Instructions to follow
Reproduce the records below exactly, but only between the lines holding "For every named target in this 602×2576" and "[Toggle Menu] (564, 153)", inclusive.

[Records provided Boundary: Start]

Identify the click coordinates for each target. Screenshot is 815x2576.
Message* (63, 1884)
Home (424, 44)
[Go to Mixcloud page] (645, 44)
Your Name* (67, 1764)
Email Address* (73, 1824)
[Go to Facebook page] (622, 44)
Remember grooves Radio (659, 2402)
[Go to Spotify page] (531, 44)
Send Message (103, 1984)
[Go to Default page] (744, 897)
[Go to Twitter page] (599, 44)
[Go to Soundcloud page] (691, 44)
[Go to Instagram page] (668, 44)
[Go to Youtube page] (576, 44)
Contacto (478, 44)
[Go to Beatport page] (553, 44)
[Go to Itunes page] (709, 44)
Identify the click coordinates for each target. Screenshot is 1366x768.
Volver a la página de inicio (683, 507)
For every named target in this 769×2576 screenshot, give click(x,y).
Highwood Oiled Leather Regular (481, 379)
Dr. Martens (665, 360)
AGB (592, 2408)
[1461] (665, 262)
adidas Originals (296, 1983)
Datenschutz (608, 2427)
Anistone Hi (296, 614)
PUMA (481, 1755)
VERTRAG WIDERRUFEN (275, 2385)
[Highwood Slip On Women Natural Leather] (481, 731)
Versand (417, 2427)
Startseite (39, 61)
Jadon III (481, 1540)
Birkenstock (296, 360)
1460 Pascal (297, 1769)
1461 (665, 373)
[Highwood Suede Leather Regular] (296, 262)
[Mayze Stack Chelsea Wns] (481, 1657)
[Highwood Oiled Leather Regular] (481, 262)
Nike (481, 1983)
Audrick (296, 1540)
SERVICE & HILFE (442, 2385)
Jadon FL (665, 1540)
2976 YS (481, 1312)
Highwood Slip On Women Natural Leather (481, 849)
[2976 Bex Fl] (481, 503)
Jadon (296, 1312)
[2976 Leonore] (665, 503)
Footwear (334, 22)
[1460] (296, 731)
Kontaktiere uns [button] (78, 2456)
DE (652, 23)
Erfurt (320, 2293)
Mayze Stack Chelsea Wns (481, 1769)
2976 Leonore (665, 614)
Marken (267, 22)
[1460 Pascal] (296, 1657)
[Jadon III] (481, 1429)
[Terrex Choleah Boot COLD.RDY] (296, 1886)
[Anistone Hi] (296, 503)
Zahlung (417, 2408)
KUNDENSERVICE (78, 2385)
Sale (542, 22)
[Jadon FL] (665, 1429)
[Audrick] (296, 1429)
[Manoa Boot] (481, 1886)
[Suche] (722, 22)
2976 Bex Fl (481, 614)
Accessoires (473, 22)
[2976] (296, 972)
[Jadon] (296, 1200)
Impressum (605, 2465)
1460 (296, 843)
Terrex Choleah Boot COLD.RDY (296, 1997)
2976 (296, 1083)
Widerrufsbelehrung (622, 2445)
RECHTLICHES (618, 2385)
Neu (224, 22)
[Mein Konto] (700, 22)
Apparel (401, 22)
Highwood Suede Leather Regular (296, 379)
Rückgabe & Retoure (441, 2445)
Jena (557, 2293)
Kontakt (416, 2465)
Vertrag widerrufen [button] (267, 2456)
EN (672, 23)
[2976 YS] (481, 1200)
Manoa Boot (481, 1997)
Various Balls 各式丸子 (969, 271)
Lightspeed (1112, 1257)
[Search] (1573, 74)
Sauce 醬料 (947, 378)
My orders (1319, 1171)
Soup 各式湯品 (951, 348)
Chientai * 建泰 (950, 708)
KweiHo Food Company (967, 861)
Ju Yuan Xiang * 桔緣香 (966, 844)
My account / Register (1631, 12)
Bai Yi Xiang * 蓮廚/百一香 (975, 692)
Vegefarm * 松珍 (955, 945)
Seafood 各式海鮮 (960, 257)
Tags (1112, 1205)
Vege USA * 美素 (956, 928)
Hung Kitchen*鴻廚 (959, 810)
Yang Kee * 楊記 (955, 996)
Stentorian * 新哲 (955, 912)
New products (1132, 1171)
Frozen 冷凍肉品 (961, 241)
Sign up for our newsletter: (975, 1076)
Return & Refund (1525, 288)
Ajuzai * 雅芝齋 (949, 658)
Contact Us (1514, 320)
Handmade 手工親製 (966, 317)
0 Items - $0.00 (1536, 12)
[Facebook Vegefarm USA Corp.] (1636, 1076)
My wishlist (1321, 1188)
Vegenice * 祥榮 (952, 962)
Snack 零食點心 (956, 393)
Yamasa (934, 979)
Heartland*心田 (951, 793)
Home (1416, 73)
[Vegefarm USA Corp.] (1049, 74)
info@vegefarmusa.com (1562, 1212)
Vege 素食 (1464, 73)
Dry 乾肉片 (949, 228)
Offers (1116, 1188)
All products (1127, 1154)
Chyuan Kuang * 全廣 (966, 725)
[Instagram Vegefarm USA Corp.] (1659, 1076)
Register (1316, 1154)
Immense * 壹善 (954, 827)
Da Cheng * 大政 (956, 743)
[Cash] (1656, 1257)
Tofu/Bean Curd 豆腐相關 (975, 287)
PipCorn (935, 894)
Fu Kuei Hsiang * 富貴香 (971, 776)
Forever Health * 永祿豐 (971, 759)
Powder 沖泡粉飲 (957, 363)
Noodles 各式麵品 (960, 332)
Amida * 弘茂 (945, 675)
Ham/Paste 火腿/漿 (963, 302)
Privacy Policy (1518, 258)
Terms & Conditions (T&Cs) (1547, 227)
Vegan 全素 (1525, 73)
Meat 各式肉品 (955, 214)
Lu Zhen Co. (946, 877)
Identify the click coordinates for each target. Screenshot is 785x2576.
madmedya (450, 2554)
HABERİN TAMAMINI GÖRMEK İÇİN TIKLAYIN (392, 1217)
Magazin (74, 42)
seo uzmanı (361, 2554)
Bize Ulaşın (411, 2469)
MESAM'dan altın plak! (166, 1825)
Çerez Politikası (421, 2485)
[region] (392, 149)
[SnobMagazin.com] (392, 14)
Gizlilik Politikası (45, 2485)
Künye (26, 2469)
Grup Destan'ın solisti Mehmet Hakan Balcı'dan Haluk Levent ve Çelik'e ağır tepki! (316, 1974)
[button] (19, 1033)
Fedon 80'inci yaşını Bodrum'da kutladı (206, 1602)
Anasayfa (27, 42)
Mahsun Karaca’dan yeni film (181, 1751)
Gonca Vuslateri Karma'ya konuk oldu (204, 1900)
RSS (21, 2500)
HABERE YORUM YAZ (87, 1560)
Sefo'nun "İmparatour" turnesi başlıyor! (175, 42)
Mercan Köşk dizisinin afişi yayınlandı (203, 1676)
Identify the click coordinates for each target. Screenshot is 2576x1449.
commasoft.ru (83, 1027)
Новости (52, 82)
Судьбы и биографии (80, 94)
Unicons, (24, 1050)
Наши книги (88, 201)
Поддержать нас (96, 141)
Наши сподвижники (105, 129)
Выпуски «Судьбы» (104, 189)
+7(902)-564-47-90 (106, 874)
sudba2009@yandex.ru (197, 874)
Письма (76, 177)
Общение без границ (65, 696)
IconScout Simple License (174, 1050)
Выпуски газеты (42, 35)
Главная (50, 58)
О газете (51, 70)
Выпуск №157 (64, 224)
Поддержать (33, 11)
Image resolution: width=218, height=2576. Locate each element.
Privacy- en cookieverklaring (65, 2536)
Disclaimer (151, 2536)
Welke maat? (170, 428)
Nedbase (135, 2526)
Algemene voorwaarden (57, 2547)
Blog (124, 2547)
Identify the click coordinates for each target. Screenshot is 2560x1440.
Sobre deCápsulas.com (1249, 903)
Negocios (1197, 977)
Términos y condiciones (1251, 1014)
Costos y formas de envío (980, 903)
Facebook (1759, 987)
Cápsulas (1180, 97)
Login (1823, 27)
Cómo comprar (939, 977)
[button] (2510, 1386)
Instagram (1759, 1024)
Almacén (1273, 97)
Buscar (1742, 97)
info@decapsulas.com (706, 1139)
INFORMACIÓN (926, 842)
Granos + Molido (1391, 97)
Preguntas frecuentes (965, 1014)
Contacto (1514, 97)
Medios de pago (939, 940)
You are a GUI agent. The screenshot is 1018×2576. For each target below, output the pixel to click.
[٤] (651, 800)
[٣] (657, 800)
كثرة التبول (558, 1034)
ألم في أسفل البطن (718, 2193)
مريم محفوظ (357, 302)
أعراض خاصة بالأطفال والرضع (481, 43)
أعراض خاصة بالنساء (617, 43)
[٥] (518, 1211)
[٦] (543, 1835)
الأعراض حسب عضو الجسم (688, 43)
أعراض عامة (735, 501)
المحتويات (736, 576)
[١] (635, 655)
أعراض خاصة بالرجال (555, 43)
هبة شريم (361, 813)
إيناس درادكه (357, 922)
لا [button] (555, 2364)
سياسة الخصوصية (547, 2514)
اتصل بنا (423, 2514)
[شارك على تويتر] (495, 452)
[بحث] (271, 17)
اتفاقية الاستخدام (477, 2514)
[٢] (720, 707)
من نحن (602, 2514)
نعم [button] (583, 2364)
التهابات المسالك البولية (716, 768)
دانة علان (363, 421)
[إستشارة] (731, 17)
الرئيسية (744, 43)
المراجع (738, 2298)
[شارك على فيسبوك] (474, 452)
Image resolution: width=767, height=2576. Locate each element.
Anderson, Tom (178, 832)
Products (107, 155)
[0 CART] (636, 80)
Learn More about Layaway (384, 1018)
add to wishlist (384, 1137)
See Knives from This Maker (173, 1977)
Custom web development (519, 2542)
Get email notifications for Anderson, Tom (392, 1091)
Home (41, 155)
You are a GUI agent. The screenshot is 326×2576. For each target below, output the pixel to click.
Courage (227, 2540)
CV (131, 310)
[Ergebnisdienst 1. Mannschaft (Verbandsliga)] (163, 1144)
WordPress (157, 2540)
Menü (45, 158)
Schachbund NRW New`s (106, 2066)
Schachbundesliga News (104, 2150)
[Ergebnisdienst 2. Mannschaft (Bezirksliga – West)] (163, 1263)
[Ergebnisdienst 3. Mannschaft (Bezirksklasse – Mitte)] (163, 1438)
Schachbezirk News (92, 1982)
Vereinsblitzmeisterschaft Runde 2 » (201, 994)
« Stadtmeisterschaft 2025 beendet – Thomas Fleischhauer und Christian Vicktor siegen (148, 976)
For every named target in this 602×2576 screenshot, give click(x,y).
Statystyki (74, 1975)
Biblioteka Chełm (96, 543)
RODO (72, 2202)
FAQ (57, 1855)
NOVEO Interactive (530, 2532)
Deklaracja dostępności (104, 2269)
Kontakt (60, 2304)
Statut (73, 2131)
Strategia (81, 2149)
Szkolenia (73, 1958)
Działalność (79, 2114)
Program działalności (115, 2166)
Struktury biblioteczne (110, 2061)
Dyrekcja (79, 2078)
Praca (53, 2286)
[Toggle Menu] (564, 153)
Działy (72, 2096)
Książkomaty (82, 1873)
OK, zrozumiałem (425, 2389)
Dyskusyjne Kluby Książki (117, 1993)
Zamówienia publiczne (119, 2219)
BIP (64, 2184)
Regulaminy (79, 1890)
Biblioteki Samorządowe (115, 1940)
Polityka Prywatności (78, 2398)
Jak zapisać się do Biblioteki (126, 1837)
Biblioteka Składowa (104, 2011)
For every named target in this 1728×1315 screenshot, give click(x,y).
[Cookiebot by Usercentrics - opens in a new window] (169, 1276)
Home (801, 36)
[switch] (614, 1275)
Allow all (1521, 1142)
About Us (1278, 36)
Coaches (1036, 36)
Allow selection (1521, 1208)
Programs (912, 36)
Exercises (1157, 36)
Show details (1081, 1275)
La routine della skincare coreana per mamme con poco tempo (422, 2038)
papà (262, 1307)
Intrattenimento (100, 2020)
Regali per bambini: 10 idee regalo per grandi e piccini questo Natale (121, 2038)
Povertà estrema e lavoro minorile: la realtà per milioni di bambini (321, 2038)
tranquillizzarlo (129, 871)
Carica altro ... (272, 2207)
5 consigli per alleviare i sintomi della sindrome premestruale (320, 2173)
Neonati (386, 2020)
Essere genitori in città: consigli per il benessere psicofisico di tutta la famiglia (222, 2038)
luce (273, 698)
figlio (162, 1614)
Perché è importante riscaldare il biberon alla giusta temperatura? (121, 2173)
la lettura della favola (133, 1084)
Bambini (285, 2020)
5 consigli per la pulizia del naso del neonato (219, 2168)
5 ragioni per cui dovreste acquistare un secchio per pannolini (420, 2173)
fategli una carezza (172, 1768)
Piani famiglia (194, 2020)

[Records provided Boundary: End]

Result of the exercise
For every named target in this 602×2576 screenshot, give click(x,y).
Statystyki (74, 1975)
Biblioteka Chełm (96, 543)
RODO (72, 2202)
FAQ (57, 1855)
NOVEO Interactive (530, 2532)
Deklaracja dostępności (104, 2269)
Kontakt (60, 2304)
Statut (73, 2131)
Strategia (81, 2149)
Szkolenia (73, 1958)
Działalność (79, 2114)
Program działalności (115, 2166)
Struktury biblioteczne (110, 2061)
Dyrekcja (79, 2078)
Praca (53, 2286)
[Toggle Menu] (564, 153)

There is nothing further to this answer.